La Flor Roja, ya sin prisas, fue bajando con cautela y lentitud hasta llegar a la gran cornisa de granito. Allí, afortunadamente, encontró un huevo de thipdar, que le proporcionó a la vez comida y bebida.
Luego reanudó el descenso hacia el fondo del acantilado y, aunque era difícil y arriesgado, la muchacha salió airosa de su empeño. Mientras tanto, Skruk y sus compañeros, encontrando un paso adecuado, habían bajado también al fondo del abismo, aunque unas cuantas millas más allá.
Al llegar abajo, Jana dudó un momento qué dirección seguir. El instinto la empujaba a ir hacia arriba, siguiendo el fondo del precipicio, en la dirección en la que se encontraba Zoram, pero, reflexionando, decidió dirigirse en dirección contraria, hacia abajo, bordeando luego la base de la montaña hacia la izquierda, en busca de un camino que la llevase hasta su poblado. De este modo, la muchacha empezó a caminar lentamente hacia el valle, mientras que a sus espaldas caminaban en su busca los hombres de Pheli.

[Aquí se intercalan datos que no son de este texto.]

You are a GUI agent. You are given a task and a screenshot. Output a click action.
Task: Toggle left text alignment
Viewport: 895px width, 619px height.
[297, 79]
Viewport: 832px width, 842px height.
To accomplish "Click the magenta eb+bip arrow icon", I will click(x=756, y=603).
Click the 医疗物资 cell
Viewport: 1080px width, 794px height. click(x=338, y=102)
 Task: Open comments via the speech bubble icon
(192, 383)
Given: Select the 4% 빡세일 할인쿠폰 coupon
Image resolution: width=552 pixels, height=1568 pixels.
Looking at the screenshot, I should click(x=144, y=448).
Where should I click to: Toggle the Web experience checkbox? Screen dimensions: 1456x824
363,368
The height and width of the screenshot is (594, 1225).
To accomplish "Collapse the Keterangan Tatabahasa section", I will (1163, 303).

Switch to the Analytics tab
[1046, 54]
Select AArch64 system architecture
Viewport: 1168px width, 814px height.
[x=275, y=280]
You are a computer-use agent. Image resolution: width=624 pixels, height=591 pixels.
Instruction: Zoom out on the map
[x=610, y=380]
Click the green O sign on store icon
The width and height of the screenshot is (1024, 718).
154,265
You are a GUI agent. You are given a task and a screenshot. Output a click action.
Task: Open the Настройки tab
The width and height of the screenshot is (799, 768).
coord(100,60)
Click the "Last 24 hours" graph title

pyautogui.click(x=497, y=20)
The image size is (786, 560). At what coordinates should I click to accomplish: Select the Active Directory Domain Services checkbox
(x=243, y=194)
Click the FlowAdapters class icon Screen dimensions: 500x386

La pared del precipicio, a la izquierda de la muchacha, aunque iba disminuyendo en altura, todavía ofrecía un formidable obstáculo, así que decidió seguir por el fondo del desfiladero hasta llegar al hermoso valle.
Nunca en su vida se había acercado Jana tanto al llano. Nunca tampoco se había llegado a imaginar las bellezas que el llano podía encerrar, ya que las llanuras siempre le habían inspirado una profunda aversión, considerándolas unos lugares odiosos, indignos de ser habitados por las duras tribus de las montañas.
Pero el atractivo de las bellezas y el interés que las escenas y paisajes que iba descubriendo le inspiraban, la empujó más allá de lo que la necesidad pedía.